X

Information, tips, tricks and sample code for Big Data Warehousing in an autonomous, cloud-driven world

  • April 21, 2016

Common Distribution Methods in Parallel Execution

Yasin Baskan
Director, Product Management

Parallel execution uses the producer/consumer model when executing a SQL statement. The execution plan is divided up into DFOs, each DFO is executed by a PX server set. Data is sent from one PX server set (producer) to another PX server set (consumer) using different types of distribution methods.

In this post we will look at the most common distribution methods used in joins in Oracle Database 11gR2. The distribution method is chosen by the optimizer and depends on the DOP, the cardinality of the tables, the number of partitions, etc...

Hash distribution

Let's look at a simple 2-table join that joins table C (10K rows) and table S (1M rows).

create table c as 
select rownum-1 id,rpad('X',100) pad 
from dual 
connect by level<=10000;

create table s as 
select mod(rownum,10000) id,rpad('X',100) pad 
from c,c 
where rownum<=1000000;

exec dbms_stats.gather_table_stats(user,'C');
exec dbms_stats.gather_table_stats(user,'S');

explain plan for select /*+ parallel(2) */ count(*) from c,s where c.id=s.id;

select * from table(dbms_xplan.display);

 

In both sides of the join we see hash distribution being used (Line Ids 7 and 11).

In hash distribution each PX server in the producer PX server set applies a hash function on the join key columns and sends the row to a single PX server in the consumer PX server set.

In the plan above PX servers PX1 and PX2 scan table C, they apply a hash function on the join column for each row and send that row to either PX3 or PX4 depending on the output of the hash function. After this PX3 and PX4 each have some of the rows from table C.

Now PX1 and PX2 scan table S and they again apply the hash function to the join column and send the rows to PX3 and PX4. This way, PX3 and PX4 receive rows having the same join column value from both tables. They now can do the join of these rows.

Hash distribution is used to equally distribute the rows to each consumer PX server so that each consumer has equal amount of work to do. This is based on the assumption that the join column values are not skewed. It is usually used when the number of rows to be distributed is high.

Broadcast distribution

Now let's look at the same statement when table C has only a few rows.

- [Data lines]
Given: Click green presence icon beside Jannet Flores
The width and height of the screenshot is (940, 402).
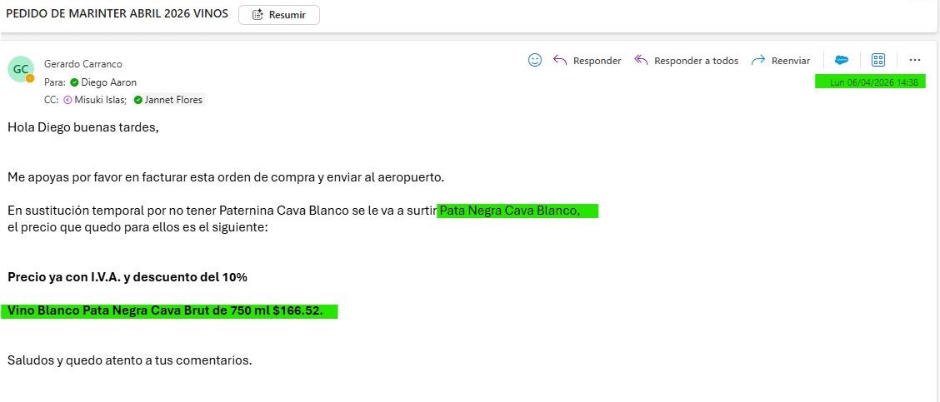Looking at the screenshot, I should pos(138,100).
---
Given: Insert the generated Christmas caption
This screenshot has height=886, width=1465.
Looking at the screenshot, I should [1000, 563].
==
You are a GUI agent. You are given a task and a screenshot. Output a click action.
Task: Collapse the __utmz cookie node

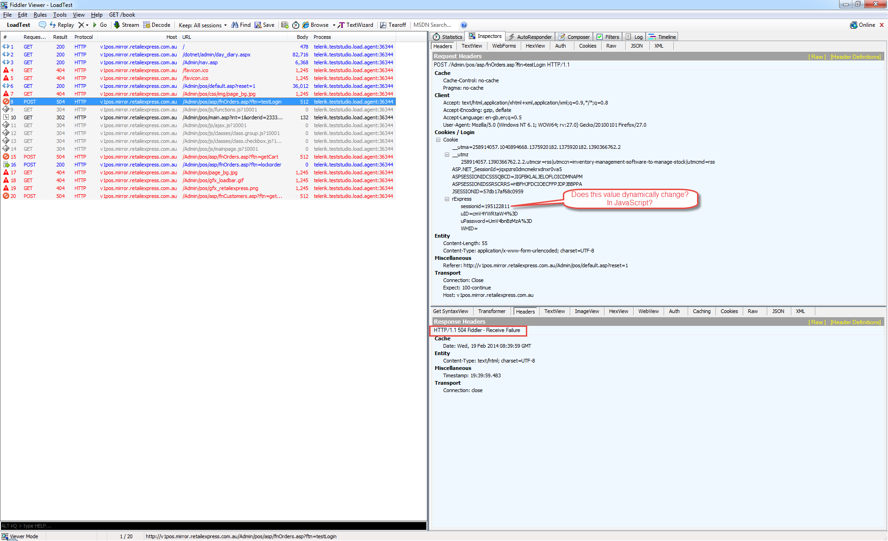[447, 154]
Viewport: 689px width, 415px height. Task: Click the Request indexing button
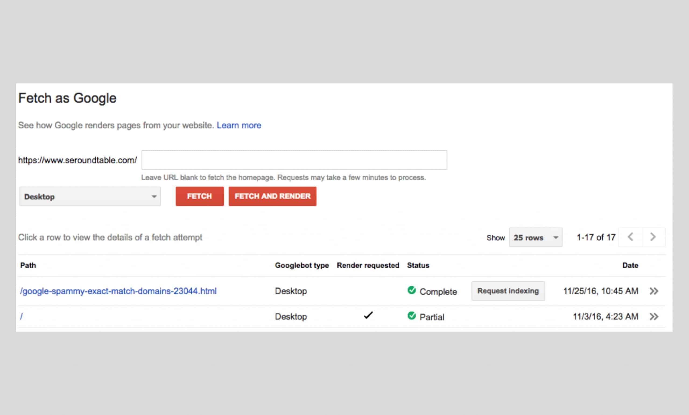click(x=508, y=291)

- [Work to be completed] Take the post on distribution methods in parallel execution and write out again the part that opens with the words containing "In both sides" and closes with "from table C.", substituting "hashing function" for "hash function" throughout.

- [Task solution]
In both sides of the join we see hash distribution being used (Line Ids 7 and 11).

In hash distribution each PX server in the producer PX server set applies a hashing function on the join key columns and sends the row to a single PX server in the consumer PX server set.

In the plan above PX servers PX1 and PX2 scan table C, they apply a hashing function on the join column for each row and send that row to either PX3 or PX4 depending on the output of the hashing function. After this PX3 and PX4 each have some of the rows from table C.